Long time dynamics of the Cauchy problem for the predator-prey model with cross-diffusion
Chunhua Jin, Yifu Wang
TL;DR
This work analyzes the Cauchy problem for a cross-diffusion predator-prey model with prey-taxis and predator-taxis in $\mathbb{R}^N$ ($N=1,2,3$). It develops a framework based on scaling, heat-semigroup estimates, and a Leray-Schauder fixed-point approach to establish global strong solutions for small data and to analyze long-time behavior. It proves that strong solutions decay in $L^p$ and converge to the Gaussian heat-kernel profile, achieving optimal rates for $N=2,3$ and a slower rate for $N=1$, with convergence in $L^p$ to $(\int u_0) G(\cdot,t)$ and $(\int v_0) G(\cdot,t)$. These results advance the understanding of cross-diffusion systems by showing diffusion-dominated asymptotics and providing a rigorous global-existence theory under small initial data.
Abstract
This paper is concerned with a predator-prey model in $N$-dimensional spaces ($N=1, 2, 3$), given by \begin{align*}\left\{\begin{aligned} &\frac{\partial u}{\partial t}=Δu-χ\nabla\cdot(u\nabla v),\\ &\frac{\partial v}{\partial t}=Δv+ξ\nabla\cdot(v\nabla u), \end{aligned}\right. \end{align*} which describes random movement of both predator and prey species, as well as the spatial dynamics involving predators pursuing prey and prey attempting to evade predators.
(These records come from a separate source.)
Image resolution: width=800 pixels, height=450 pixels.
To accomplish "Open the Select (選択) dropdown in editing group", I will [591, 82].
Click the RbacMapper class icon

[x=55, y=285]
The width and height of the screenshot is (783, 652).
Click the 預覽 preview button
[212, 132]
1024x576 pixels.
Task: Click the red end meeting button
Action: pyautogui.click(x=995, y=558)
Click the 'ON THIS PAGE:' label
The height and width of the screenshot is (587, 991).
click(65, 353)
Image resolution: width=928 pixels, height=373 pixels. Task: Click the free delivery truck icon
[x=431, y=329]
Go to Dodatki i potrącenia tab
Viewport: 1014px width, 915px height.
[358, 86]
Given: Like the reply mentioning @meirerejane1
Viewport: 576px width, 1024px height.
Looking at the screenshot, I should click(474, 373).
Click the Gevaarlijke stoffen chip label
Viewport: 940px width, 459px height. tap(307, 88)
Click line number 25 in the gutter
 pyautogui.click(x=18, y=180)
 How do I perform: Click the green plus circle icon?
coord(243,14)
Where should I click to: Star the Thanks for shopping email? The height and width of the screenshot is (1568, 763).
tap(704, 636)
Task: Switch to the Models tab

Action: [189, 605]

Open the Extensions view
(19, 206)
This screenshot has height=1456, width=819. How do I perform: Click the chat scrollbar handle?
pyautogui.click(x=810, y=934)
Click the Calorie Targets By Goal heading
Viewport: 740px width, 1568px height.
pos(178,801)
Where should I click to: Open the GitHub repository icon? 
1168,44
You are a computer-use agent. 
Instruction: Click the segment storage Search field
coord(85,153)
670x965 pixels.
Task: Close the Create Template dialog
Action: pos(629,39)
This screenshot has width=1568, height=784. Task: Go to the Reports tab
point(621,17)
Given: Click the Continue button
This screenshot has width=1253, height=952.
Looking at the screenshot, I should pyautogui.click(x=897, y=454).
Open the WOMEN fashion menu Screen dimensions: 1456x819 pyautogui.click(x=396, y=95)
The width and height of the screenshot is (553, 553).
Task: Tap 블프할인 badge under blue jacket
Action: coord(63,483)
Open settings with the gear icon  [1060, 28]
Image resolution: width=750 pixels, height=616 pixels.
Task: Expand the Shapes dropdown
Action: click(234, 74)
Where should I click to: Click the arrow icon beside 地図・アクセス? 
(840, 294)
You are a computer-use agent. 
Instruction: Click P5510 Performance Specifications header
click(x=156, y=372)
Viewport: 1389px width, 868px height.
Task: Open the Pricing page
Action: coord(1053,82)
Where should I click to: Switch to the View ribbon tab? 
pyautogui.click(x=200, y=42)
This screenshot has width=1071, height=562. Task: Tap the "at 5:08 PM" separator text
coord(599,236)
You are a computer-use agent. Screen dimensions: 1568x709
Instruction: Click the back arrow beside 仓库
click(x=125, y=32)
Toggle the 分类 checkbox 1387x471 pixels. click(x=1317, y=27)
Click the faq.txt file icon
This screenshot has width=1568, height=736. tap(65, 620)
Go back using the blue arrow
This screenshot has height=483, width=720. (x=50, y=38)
It is shown that any global strong solutions of the corresponding Cauchy problem converge to zero in the sense of $L^p$-norm for any $1<p\le \infty$, and also converge to the heat kernel with respect to $L^p$-norm for any $1\le p\le \infty$. In particular, the decay rate thereof is optimal in the sense that it is consistent with that of the heat equation in $\mathbb R^N$ ($N=2, 3$). Undoubtedly, the global existence of solutions appears to be among the most challenging topic in the analysis of this model. Indeed even in the one-dimensional setting, only global weak solutions in a bounded domain have been successfully constructed by far. Nevertheless, to provide a comprehensive understanding of the main results, we append the conclusion on the global existence and asymptotic behavior of strong solutions, although certain smallness conditions on the initial data are required.